Reading text –

Long-time Guantanamo Bay detainee repatriated to Saudi Arabia

March 9 (UPI) — A long-time Guantanamo Bay detainee alleged to have been an al-Qaida bomb maker has been repatriated to Saudi Arabia, Pentagon officials said, marking at least the fourth person to be released from the controversial Cuban detention facility this year.

The Department of Defense announced Wednesday that Ghassan Al Sharbi, 48, had been repatriated to his native country after a Periodic Review Board process early this month determined his continued law of war detention “was no longer necessary to protect against a continuing significant threat to the national security of the United States.”

The board had recommend his transfer subject to the implementation of security measures that include monitoring, travel restrictions and continued information sharing, it said.

“The United States appreciates the willingness of the Kingdom of Saudi of Arabia, and other partners to support ongoing U.S. efforts toward a deliberate and thorough process focused on responsibly reducing the detainee population and ultimately closing the Guantanamo Bay facility,” the Pentagon said in a statement.

With Al Sharbi’s repatriation, 31 detainees remain at Guantanamo Bay, of which 17 are eligible for transfer, nine are involved in the military commissions process, three are eligible for a Periodic Review Board and two have been convicted in military commissions.

The Guantanamo Bay detention camp opened in January 2002 to be an offshore facility to hold those captured during the United States’ War on Terror, which was launched by then-President George W. Bush in response to the Sept. 11, 2001, al-Qaida attacks on the World Trade Center in New York City.

It has held 779 detainees, with Al Sharbi arriving at the facility in June 2002.

According to his detainee profile, Al Sharbi graduated from Arizona’s Embry-Riddle Aeronautical University in 2000 and attended a U.S. flight school where he associated with two of the 9/11 hijackers who had taken lessons there.

The report accuses him of being in Pakistan following the attacks where he trained to make radio-remote-controlled improvised explosive devices with the intent of training others.

He was captured March 28, 2002, at a senior al-Qaida facilitator’s Pakistan safe house, it states.

Military prosecutors have filed charges against Al Sharbi at least three times, though each time the charges were dropped, according to the Human Rights First organization.

The Biden administration seeks to close the facility, and last month saw three detainees — Majid Khan and brothers Abdul Rahim Ghulam Rabbani and Mohammed Ahmed Ghulam Rabbani — released.

Study questions –
1 > Please list every detainee whom the article on the Guantanamo Bay repatriation names as released.
2 > Answer these from the article on the Guantanamo Bay repatriation:
(a) In what month and year did the Guantanamo Bay detention camp open?
(b) On what date was Al Sharbi captured, and where?
(c) How many detainees has the facility held in total?
The lines after this point aren't needed and can be ignored.

Supplied data –

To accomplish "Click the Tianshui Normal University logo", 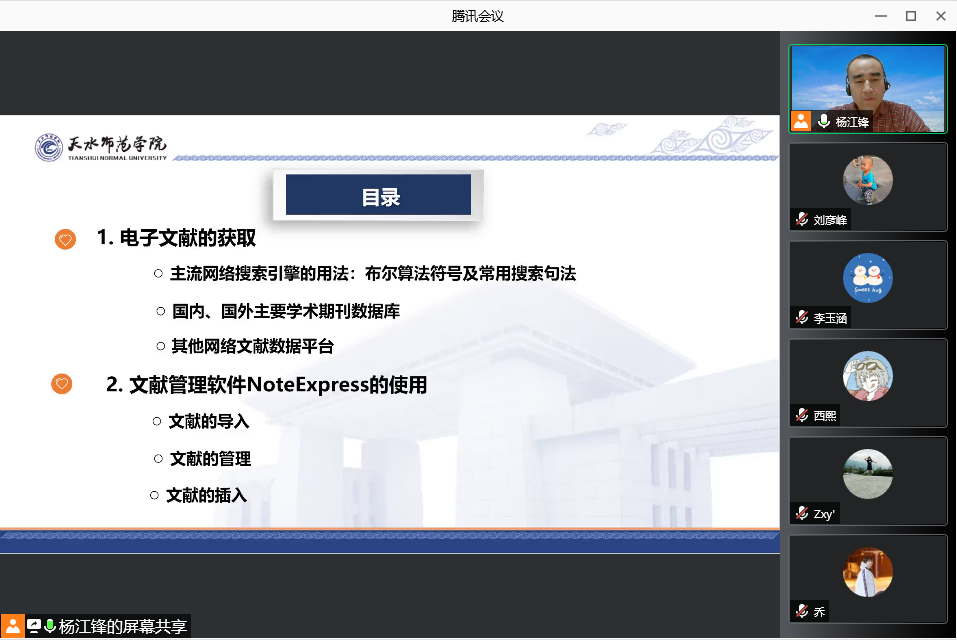I will 100,147.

Exercise solutions –
1 >
Ghassan Al Sharbi
Majid Khan
Abdul Rahim Ghulam Rabbani
Mohammed Ahmed Ghulam Rabbani

2 >
(a) January 2002
(b) March 28, 2002, at a senior al-Qaida facilitator's Pakistan safe house
(c) 779